Consignes
- A) Dans l’extrait sur le thorium, quels pays sont classés avant l’Égypte pour les réserves de ce minerai ? Nommez-les tous.
- B) Reprenez le passage de l’extrait sur le thorium qui commence par "Le thorium est" et se poursuit jusqu’à "pour l’avenir énergétique.", en substituant "rendement important" à "rendement élevé".

Texte source
════════════════════
Les experts considèrent le thorium comme l’une des ressources minérales les plus importantes, susceptible de bouleverser les équilibres énergétiques, technologiques, économiques et de sécurité nationale du monde. L’Égypte arrive en tête des pays possédant les plus grandes réserves de ce minerai, avec environ 380 000 tonnes, se classant au sixième rang mondial après l’Inde, le Brésil, les États-Unis, l’Australie et la Chine, et devant la Russie, le Canada et l’Afrique du Sud. Que réserve l’Égypte face aux défis et aux opportunités auxquels elle est confrontée dans sa transformation en puissance nucléaire et économique ?



Le thorium, une alternative plus sûre au combustible nucléaire
Par: Soha Gaafar
Le monde évolue vers une énergie propre , et les pays s’attachent à exploiter leurs ressources naturelles stratégiques pour renforcer leur sécurité énergétique et parvenir à un développement durable. L’Égypte se distingue comme l’un des plus grands pays disposant d’importantes réserves de thorium , désormais considéré mondialement comme une alternative plus sûre et plus efficace au combustible nucléaire que l’uranium.
Le thorium est un élément chimique naturel radioactif. Il constitue une alternative prometteuse à l’uranium pour la production d’énergie nucléaire. Il se caractérise par son rendement élevé et sa faible production de déchets radioactifs, ce qui en fait une option sûre et propre pour l’avenir énergétique.
════════════════════
Données
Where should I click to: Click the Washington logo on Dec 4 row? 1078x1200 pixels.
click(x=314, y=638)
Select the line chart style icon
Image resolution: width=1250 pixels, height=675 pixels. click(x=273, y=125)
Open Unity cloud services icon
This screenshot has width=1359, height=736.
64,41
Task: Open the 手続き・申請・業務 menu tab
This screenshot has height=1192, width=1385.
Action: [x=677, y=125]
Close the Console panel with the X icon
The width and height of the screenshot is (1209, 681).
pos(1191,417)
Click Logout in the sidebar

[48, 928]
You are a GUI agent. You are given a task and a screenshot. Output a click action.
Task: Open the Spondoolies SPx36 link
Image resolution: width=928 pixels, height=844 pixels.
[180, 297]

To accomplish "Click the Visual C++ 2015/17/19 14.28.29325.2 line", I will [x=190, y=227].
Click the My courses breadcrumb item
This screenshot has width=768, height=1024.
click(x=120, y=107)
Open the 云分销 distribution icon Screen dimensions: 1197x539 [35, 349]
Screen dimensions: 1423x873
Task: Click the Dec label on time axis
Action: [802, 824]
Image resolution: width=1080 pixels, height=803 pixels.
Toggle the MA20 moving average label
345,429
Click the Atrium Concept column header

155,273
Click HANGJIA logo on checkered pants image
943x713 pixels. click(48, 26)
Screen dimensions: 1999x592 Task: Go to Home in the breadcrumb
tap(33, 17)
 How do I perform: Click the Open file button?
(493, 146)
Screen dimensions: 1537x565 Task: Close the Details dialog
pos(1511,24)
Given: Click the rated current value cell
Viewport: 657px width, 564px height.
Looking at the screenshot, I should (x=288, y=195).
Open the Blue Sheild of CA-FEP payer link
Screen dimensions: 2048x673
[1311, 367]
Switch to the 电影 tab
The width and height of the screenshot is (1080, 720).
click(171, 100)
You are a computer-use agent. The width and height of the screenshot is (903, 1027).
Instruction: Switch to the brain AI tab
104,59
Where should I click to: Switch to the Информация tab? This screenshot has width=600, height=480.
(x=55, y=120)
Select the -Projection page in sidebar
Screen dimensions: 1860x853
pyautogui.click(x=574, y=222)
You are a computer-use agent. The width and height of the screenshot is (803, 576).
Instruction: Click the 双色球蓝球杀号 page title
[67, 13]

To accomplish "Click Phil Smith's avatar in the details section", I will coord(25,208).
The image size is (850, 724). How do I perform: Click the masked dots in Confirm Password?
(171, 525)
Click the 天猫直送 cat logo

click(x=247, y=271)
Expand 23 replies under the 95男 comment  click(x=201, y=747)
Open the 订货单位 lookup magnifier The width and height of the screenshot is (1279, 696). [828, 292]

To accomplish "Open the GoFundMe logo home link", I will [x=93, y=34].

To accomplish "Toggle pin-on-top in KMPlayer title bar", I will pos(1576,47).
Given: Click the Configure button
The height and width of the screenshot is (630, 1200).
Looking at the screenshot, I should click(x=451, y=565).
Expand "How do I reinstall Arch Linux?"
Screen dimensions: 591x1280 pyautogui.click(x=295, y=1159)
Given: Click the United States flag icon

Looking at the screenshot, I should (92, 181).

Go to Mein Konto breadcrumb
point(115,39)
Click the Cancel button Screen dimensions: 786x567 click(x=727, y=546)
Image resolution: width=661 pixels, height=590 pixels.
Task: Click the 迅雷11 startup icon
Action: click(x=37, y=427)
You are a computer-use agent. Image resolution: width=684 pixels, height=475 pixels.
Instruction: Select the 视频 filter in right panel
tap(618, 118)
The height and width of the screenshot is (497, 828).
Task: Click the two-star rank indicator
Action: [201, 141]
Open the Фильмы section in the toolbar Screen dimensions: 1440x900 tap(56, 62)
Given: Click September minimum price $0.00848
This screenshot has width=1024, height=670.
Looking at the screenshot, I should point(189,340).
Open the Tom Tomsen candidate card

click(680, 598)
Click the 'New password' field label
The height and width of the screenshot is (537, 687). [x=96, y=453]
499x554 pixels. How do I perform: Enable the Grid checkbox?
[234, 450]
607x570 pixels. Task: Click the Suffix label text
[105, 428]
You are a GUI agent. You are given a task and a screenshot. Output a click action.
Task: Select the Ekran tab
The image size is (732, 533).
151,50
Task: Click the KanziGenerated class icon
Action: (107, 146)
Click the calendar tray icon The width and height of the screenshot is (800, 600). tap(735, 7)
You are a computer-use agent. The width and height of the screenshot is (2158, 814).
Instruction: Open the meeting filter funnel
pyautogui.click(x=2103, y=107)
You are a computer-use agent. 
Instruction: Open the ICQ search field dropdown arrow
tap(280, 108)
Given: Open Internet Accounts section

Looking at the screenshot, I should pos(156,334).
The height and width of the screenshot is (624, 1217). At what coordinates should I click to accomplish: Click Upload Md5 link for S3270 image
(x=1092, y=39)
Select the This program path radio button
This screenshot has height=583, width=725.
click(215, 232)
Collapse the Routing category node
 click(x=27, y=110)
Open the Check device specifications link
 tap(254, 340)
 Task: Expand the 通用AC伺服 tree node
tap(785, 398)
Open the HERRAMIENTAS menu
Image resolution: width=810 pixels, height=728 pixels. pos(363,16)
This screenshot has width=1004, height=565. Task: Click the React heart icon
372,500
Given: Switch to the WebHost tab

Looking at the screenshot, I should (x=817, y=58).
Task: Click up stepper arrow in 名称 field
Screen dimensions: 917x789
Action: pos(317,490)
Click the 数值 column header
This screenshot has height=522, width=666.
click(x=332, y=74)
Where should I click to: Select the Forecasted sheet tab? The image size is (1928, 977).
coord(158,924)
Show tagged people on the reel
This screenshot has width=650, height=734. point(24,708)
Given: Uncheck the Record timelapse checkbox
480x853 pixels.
════════════════════
Réponses
- A) L’Inde, le Brésil, les États-Unis, l’Australie et la Chine.

- B)
Le thorium est un élément chimique naturel radioactif. Il constitue une alternative prometteuse à l’uranium pour la production d’énergie nucléaire. Il se caractérise par son rendement important et sa faible production de déchets radioactifs, ce qui en fait une option sûre et propre pour l’avenir énergétique.